Dans un XXIe siècle marqué par la poursuite des mouvements de mondialisation des échanges et des marchés, la mer et son contrôle resteront des facteurs de puissance. Les imbrications multiples de nos sociétés sont aussi synonymes de vulnérabilités nouvelles. La puissance maritime sera au centre d’une stratégie globale de sécurité qui verra les forces navales jouer un rôle essentiel, tant dans les dispositifs de lutte contre les nouvelles menaces s’exerçant dans et depuis les espaces maritimes que dans les interventions au plus tôt dans les zones de développement des crises et des foyers d’instabilité mondiaux.
Quelle puissance maritime pour le XXIe siècle ?
« Under all circumstances, a decisive naval superiority is to be considered a fundamental principle,
and the basis upon which all hope of success must ultimately depend »
George Washington, 1780
Avec la mondialisation de l’économie et l’avènement de l’ère des échanges et des réseaux, l’omniprésence de la mer au sein de notre espace mondial a aujourd’hui largement dépassé le seul fait géographique. Le rétrécissement de la planète qui en résulte, et les imbrications multiples de nos sociétés sont aussi synonymes de vulnérabilités nouvelles liées à « l’interdépendance accrue des États et l’élargissement du spectre de la conflictualité et des menaces » (1).

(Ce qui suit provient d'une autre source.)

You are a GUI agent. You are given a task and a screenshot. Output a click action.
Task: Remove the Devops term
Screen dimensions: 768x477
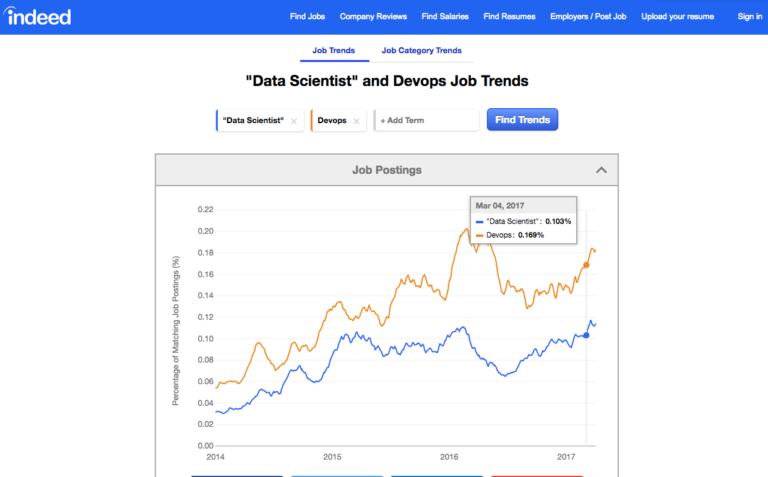(x=356, y=121)
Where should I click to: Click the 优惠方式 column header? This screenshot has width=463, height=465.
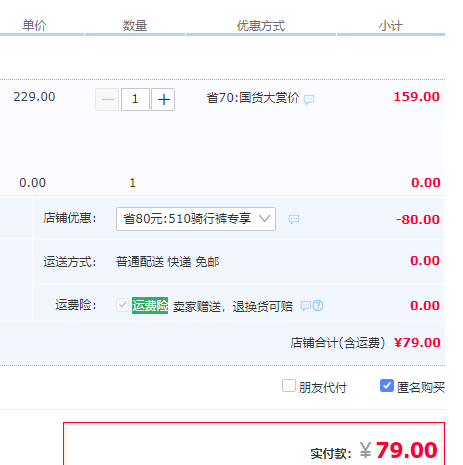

Dans ces conditions, le rôle des forces navales s’accroît et se diversifie. La domination de la mer devrait rester ainsi un élément déterminant de la puissance des nations pour le siècle à venir. Au-delà, le contrôle des mers sera un facteur essentiel pour assurer la sécurité, nécessairement globale, et la prospérité d’une « planète archipel » (2).